CLMay 24, 2023

Mastering the ABCDs of Complex Questions: Answer-Based Claim Decomposition for Fine-grained Self-Evaluation

arXiv:2305.14750v12 citations
Originality Incremental advance
AI Analysis

This addresses the issue of insufficient self-evaluation in LLMs for complex questions, though it appears incremental as it builds on existing self-evaluation techniques.

The paper tackles the problem of large language models (LLMs) producing answers that may not meet all criteria of complex questions by proposing answer-based claim decomposition (ABCD), a prompting strategy that decomposes questions into true/false claims for fine-grained self-evaluation. Preliminary experiments on three datasets, including ObscureQA, show that GPT-3.5 can determine the extent to which its answers satisfy question criteria and identify errors and knowledge gaps.

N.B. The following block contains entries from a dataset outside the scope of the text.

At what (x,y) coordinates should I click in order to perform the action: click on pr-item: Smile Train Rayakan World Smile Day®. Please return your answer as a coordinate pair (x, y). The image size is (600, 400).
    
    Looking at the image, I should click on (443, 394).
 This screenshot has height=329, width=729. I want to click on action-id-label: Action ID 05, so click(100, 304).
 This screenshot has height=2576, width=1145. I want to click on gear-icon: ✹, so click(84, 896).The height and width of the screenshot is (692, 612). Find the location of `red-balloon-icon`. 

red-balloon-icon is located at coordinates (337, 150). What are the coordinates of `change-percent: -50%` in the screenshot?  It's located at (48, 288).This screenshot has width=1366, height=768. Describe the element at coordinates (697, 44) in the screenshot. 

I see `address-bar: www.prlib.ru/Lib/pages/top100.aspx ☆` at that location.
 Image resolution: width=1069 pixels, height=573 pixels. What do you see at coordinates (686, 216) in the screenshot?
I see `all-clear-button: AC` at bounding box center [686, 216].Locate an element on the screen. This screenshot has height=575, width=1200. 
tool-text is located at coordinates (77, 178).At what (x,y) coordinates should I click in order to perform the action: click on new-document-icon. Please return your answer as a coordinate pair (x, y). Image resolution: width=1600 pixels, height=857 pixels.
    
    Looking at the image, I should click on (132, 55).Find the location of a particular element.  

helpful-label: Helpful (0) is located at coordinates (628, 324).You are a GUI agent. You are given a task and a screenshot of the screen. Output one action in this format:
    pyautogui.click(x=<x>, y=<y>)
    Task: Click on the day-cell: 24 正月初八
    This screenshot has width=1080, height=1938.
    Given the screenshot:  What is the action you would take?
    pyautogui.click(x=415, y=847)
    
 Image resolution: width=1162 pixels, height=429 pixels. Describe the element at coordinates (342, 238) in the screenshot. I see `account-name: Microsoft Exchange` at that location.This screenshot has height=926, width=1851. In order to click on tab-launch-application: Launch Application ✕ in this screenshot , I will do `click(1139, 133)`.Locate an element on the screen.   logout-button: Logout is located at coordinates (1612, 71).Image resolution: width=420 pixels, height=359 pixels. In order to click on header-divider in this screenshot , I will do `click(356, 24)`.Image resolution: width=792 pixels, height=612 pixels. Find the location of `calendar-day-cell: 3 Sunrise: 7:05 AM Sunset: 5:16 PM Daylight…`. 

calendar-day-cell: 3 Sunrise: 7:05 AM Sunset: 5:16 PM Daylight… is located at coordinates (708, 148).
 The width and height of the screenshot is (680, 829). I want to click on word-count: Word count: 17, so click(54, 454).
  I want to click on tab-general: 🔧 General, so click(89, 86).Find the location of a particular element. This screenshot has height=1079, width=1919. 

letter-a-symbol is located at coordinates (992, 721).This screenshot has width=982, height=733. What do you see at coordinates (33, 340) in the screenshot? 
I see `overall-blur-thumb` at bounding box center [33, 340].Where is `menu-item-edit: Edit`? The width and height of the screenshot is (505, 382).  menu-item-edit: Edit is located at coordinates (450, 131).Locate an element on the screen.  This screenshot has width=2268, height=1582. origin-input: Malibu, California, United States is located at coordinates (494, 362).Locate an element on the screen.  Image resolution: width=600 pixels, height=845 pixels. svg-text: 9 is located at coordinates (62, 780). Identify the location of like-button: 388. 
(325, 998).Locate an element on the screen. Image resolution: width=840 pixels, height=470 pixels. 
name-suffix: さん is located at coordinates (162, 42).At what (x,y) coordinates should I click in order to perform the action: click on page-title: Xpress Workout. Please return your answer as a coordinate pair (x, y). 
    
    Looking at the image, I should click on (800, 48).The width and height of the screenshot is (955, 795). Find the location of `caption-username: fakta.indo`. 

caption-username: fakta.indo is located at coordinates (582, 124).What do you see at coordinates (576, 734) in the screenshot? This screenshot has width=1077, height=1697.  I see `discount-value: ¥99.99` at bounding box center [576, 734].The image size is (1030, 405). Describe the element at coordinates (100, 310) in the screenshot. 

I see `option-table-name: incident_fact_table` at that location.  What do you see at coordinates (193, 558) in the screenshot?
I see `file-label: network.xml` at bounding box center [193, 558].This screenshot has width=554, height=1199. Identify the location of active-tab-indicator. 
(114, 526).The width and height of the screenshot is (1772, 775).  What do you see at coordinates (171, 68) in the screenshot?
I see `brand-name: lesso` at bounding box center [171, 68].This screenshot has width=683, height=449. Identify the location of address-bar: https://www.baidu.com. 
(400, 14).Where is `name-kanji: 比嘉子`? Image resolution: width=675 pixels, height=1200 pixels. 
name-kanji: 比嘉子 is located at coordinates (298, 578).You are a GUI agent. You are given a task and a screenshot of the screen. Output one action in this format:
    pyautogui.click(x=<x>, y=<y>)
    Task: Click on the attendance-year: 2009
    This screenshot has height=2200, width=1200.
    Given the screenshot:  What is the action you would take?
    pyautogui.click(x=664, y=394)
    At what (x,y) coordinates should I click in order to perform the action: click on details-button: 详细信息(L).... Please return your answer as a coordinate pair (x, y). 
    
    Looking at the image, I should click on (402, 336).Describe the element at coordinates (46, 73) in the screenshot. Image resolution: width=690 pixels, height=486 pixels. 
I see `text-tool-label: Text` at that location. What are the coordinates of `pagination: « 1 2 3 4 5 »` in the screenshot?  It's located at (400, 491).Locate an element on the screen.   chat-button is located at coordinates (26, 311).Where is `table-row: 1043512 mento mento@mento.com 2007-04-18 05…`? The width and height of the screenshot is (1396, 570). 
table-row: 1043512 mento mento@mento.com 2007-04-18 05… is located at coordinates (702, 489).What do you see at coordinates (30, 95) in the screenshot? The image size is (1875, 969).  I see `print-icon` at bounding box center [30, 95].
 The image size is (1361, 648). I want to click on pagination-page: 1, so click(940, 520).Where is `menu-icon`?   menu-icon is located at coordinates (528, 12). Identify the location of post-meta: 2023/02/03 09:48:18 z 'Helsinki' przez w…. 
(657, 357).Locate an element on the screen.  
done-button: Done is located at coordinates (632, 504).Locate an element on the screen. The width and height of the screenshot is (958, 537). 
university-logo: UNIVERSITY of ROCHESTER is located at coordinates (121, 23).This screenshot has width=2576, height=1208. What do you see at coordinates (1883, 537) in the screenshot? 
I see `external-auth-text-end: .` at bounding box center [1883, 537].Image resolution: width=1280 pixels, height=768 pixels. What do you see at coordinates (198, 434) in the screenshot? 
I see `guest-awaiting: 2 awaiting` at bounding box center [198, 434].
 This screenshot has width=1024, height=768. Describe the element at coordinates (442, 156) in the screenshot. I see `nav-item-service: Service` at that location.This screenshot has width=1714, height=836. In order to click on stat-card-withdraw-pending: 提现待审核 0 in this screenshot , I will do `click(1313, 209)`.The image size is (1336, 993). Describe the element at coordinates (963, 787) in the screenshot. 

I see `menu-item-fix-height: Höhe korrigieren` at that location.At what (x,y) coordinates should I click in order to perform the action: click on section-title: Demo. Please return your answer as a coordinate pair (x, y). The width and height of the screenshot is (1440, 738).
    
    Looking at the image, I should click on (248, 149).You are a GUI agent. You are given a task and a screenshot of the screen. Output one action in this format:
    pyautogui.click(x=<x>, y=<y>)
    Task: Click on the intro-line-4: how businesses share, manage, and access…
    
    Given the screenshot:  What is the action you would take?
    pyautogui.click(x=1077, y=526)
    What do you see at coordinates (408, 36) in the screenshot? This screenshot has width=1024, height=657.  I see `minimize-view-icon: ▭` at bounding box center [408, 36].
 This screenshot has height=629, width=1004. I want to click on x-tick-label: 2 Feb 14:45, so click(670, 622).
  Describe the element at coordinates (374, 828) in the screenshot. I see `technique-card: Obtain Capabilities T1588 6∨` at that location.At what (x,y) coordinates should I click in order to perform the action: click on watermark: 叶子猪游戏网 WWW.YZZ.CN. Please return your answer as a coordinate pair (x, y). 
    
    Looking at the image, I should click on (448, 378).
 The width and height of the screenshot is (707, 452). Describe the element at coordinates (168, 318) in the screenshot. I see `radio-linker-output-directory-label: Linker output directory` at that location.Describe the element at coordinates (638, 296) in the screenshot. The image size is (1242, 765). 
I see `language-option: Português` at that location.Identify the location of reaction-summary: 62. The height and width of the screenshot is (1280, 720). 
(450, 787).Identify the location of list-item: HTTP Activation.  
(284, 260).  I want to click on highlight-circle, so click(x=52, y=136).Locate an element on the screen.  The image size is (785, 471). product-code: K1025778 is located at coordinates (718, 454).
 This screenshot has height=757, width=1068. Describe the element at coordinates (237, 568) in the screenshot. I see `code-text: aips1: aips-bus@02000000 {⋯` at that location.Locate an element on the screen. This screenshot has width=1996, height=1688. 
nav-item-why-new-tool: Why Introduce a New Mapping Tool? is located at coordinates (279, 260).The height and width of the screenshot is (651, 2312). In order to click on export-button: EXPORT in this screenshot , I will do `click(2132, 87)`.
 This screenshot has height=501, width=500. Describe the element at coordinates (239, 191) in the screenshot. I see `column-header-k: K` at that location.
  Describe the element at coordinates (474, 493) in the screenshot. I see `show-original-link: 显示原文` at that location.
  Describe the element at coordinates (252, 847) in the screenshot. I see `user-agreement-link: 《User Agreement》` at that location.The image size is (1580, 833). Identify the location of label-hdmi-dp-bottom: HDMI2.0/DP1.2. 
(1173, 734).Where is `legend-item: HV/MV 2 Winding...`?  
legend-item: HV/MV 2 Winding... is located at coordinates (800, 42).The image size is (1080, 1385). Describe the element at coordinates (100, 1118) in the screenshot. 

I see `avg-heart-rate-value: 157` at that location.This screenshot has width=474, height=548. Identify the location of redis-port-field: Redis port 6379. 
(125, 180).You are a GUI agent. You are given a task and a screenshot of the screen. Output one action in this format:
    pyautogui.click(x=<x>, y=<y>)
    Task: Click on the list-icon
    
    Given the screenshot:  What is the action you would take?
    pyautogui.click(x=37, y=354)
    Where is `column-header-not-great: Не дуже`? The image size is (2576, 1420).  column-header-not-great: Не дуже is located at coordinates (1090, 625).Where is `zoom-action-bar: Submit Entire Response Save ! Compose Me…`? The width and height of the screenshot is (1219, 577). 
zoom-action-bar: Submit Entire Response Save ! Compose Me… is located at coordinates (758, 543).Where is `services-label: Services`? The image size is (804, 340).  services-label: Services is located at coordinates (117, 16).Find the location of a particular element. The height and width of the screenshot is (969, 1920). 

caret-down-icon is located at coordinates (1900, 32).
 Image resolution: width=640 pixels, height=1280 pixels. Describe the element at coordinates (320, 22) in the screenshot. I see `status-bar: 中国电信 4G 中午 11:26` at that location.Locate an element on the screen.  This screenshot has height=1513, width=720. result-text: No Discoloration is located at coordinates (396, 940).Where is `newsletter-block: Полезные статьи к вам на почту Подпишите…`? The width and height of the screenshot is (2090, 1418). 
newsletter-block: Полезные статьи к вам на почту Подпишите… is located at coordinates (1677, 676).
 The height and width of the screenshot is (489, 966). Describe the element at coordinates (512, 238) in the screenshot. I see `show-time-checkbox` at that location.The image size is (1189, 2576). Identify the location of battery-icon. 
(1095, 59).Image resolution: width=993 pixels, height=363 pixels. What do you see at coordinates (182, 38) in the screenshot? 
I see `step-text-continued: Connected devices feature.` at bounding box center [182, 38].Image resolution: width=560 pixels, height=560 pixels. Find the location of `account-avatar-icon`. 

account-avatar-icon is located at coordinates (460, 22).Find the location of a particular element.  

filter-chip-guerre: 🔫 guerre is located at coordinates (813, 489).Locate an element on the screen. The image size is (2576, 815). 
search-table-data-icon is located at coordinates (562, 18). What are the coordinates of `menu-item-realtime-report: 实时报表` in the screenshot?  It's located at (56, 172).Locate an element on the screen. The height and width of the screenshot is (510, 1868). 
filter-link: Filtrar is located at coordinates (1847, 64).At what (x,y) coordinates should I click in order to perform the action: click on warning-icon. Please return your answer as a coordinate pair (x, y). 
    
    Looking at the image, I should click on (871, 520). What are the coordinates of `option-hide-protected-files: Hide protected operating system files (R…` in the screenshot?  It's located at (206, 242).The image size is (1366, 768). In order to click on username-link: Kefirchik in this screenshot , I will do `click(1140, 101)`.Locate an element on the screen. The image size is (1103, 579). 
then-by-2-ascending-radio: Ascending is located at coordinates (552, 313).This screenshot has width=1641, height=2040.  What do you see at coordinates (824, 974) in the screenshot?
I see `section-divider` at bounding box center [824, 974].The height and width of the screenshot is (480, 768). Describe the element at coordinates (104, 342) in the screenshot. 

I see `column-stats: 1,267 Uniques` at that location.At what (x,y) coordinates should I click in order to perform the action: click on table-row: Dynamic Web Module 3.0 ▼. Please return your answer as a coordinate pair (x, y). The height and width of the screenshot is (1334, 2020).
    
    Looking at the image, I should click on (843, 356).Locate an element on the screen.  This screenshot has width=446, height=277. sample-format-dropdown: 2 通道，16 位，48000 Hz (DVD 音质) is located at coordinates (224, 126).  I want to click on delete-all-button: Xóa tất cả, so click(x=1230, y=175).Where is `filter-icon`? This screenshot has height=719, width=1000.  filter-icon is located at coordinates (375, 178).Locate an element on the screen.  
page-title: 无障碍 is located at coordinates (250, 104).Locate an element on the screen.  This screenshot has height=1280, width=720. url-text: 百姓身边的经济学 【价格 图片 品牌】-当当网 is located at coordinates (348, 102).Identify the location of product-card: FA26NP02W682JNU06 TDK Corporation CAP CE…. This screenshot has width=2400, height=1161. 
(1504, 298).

When answering complex questions, large language models (LLMs) may produce answers that do not satisfy all criteria of the question. While existing self-evaluation techniques aim to detect if such answers are correct, these techniques are unable to determine which criteria of the question are satisfied by the generated answers. To address this issue, we propose answer-based claim decomposition (ABCD), a prompting strategy that decomposes questions into a series of true/false claims that can be used to verify which criteria of the input question an answer satisfies. Using the decomposed ABCD claims, we perform fine-grained self-evaluation. Through preliminary experiments on three datasets, including a newly-collected challenge dataset ObscureQA, we find that GPT-3.5 has some ability to determine to what extent its answer satisfies the criteria of the input question, and can give insights into the errors and knowledge gaps of the model.